O Botafogo enfrenta o ABC-RN hoje, às 21h30m, no Estádio Nílton Santos, pressionado para voltar a vencer e em ebulição política. Sobre os jogadores, o peso de não marcar gols nos últimos três jogos e o risco de deixar o G-4 da Série B em caso de tropeço. Entre os dirigentes, o racha criado pela saída do vice-presidente de futebol, Antônio Carlos Mantuano, que teve de ser contido para não brigar durante reunião do conselho diretor ontem, em General Severiano.

A saída de Mantuano acontece após duas semanas de desgaste com o comando alvinegro. Um dos motivos que desagradou ao dirigente foi a criação do cargo de vice-presidente executivo, posto comandado por Luis Fernando Santos. Para ele, Luis Fernando é um novato que “decide o rumo do Botafogo”. Mantuano chegou a partir para cima de Luis Fernando, mas foi contido pelos presentes ao encontro.

— O presidente começou a mudar o que planejou para a sua gestão quando criou o cargo de vice-presidente executivo. Esse Luis Fernando é um “paraquedista”. Hoje, ele manda em tudo. Ele decide para onde vai o dinheiro. Não existe um pingo de transparência nesta diretoria — desabafou Mantuano, que passou mal após a confusão.

A questão da transparência, citada pelo ex-vice de futebol, recai sobre o mistério na apresentação do fluxo de caixa do clube em oito meses de gestão. Em diversas reuniões do conselho gestor, em General Severiano, Mantuano questionou a direção, que não apresentou detalhes sobre o que entra e sai do caixa.

Mas, segundo Mantuano, o fator que definiu sua saída foi a posição do clube de não pagar a sua defesa no julgamento da confusão que envolveu o técnico Argel, do Figueirense, após a partida entre os clubes pela Copa do Brasil. Na semana passada, sem contar com o auxílio do Botafogo, Mantuano foi suspenso por 30 dias após provar que não houve agressão ao treinador.

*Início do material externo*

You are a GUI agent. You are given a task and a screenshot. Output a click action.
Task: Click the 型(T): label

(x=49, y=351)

— O fator principal pela minha saída foi o esquecimento da diretoria em me apoiar no caso da confusão com o Argel. Eles não se manifestaram nem para lançar uma nota oficial no site para questionar a versão que me fez ser suspenso. Quero lembrar que esta administração está aí pois o meu grupo político garantiu sua eleição — retrucou o ex-vice, ao lembrar que sua participação foi fundamental na eleição.

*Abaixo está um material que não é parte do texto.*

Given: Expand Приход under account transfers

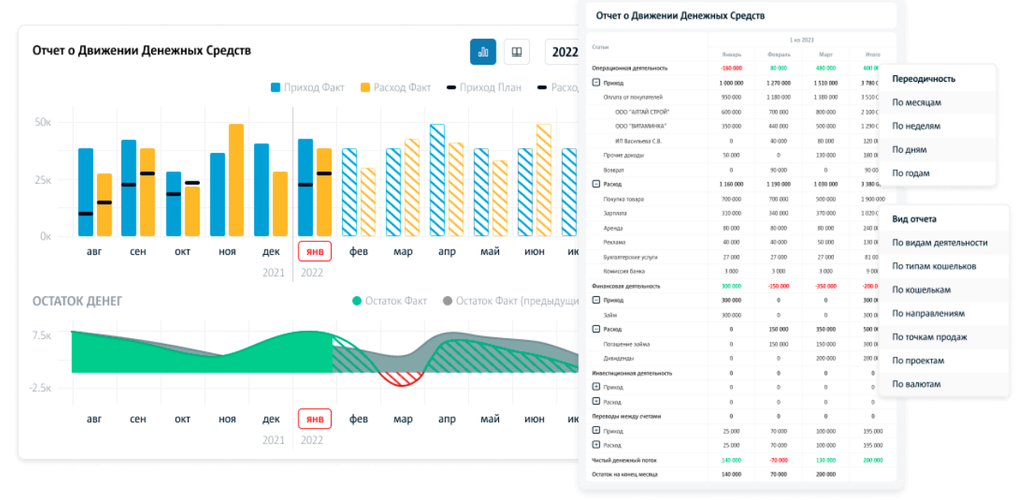Looking at the screenshot, I should (x=596, y=430).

Ao analisar seu período no clube, Mantuano vê um bom trabalho no “currículo”. O ex-dirigente aproveitou para lembrar que a administração de Carlos Eduardo Pereira está trilhando um caminho tão criticado por ela.

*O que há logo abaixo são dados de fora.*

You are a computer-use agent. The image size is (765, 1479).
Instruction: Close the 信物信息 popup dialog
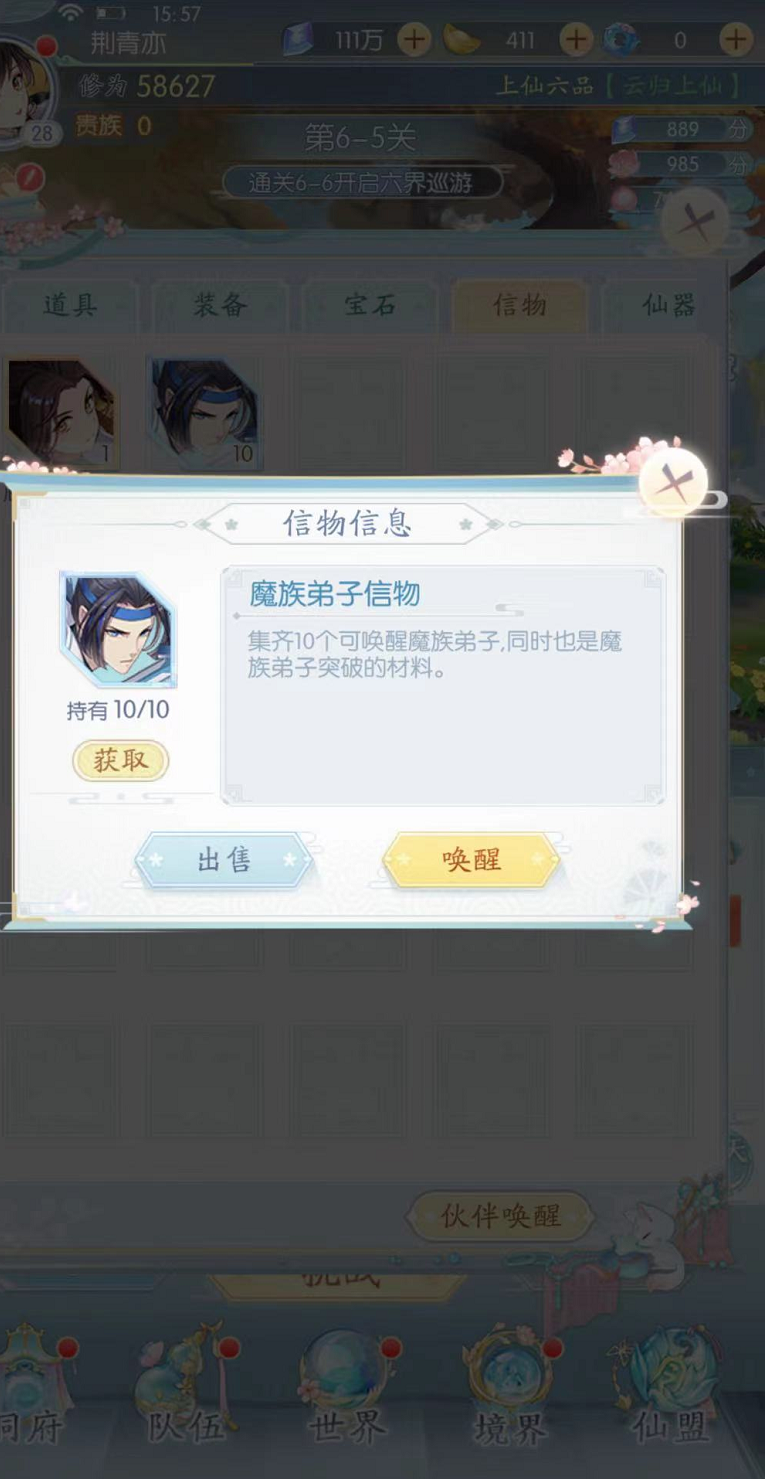675,485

— Fiz um bom trabalho, tendo contratado 15 jogadores com um orçamento mais do que limitado. Eu fui vice-presidente geral do Maurício durante sua primeira gestão. Quando vi por qual caminho ele seguia, saí e virei oposição. A história está se repetindo — concluiu Mantuano.

Neste momento, o comando do futebol alvinegro está sem responsável. Em nota, a diretoria promete indicar um substituto em breve. Manuel Renha, diretor geral da base alvinegra, foi convidado, mas rejeitou a pasta. Gustavo Noronha, diretor jurídico do futebol, tem a simpatia de Carlos Eduardo Pereira para assumir o posto.